#### Objective:
Count how many lines of the records below contain the word "pixels", and reply with the number alone.

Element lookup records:

>> BEGIN

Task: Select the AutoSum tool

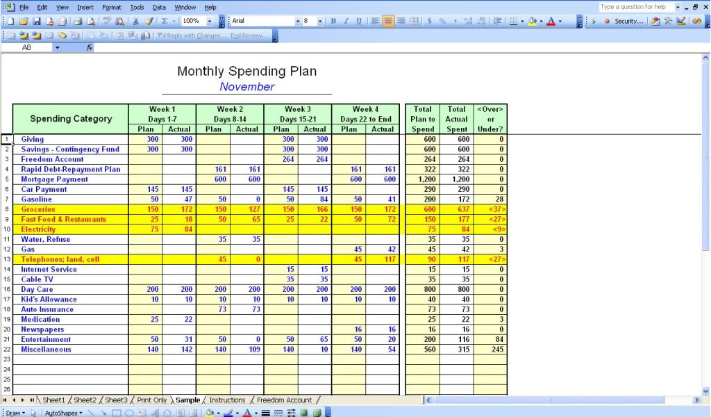Action: (164, 23)
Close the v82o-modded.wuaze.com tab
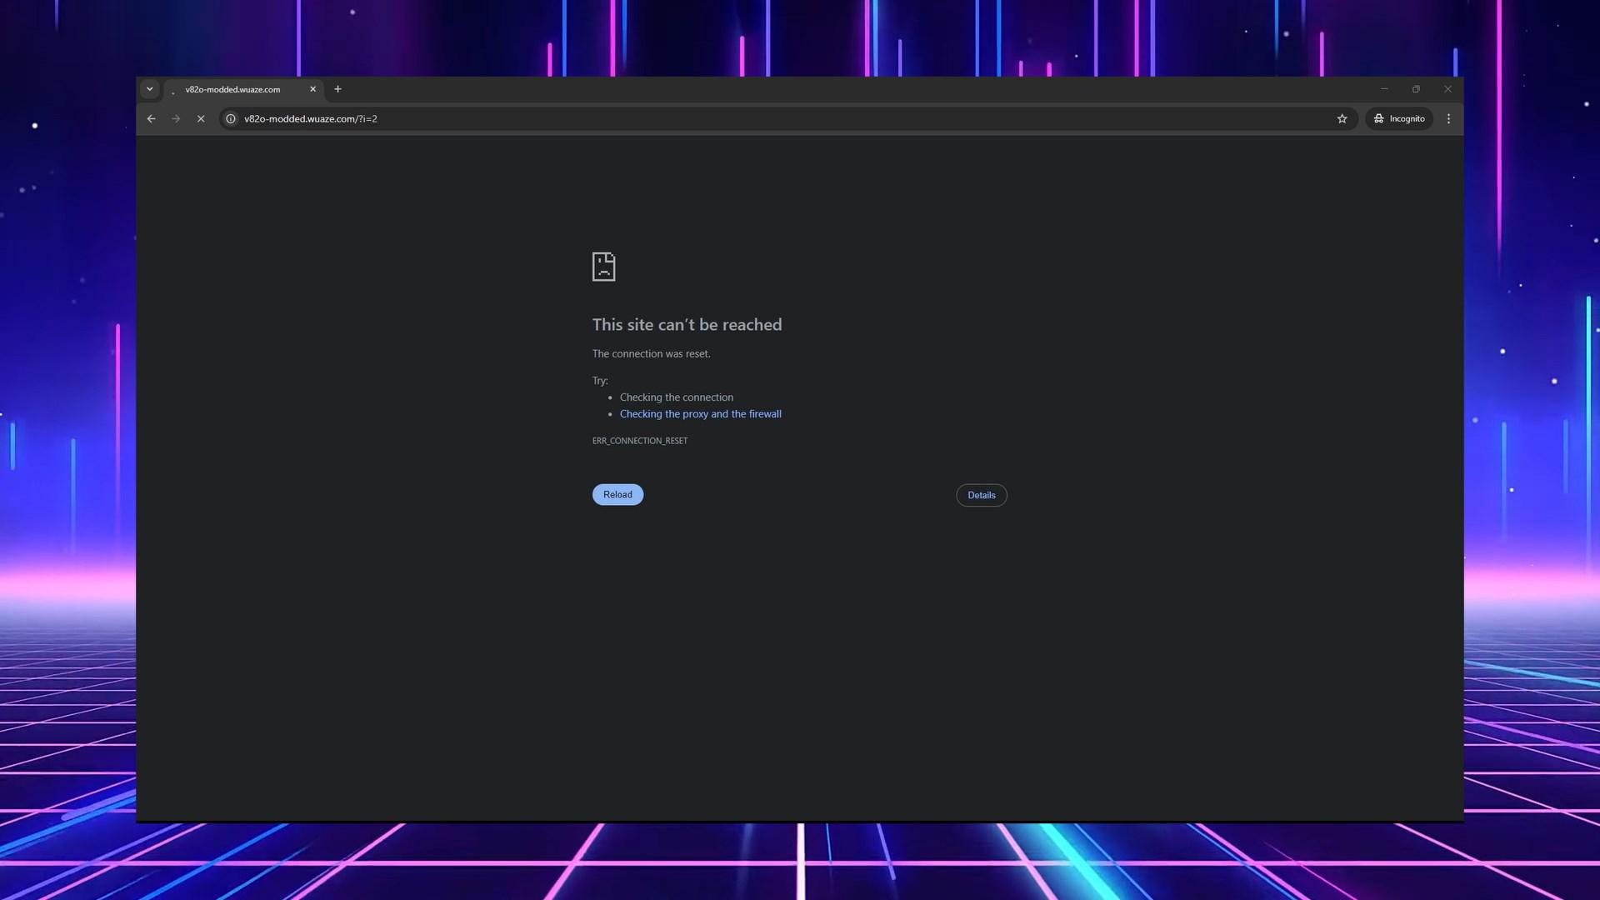Viewport: 1600px width, 900px height. click(x=313, y=89)
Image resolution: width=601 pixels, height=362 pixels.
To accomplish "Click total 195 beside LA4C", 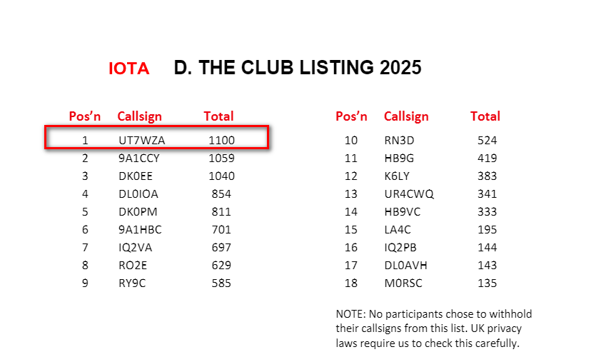I will (x=488, y=229).
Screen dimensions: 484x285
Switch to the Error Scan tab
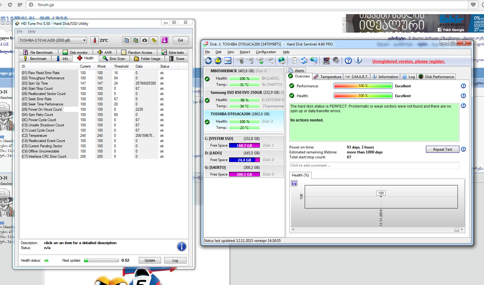tap(114, 58)
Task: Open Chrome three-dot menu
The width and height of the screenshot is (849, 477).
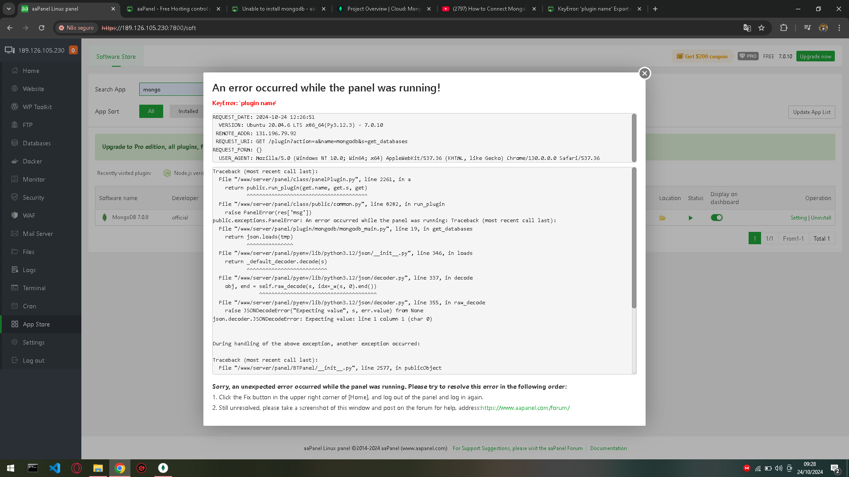Action: pyautogui.click(x=839, y=28)
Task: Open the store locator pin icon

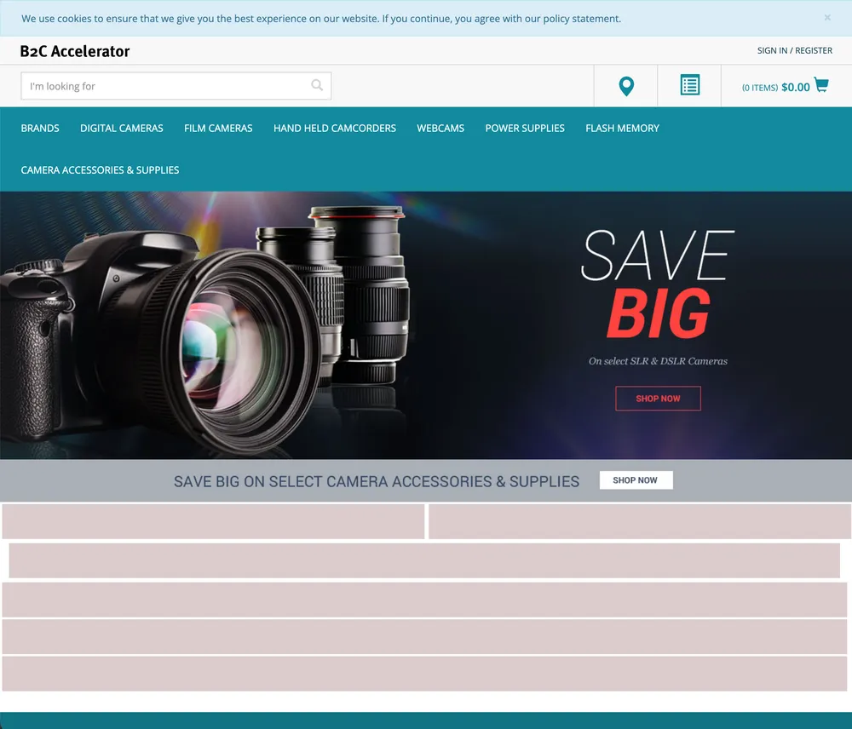Action: (x=625, y=85)
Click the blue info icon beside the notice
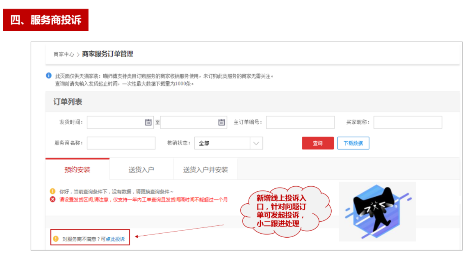The width and height of the screenshot is (474, 257). 49,76
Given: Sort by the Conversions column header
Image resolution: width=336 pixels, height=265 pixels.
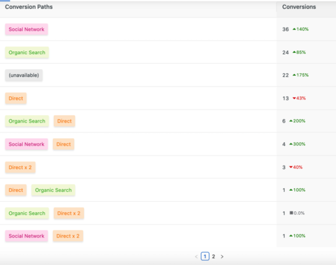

>> END

#### Result of this exercise:
2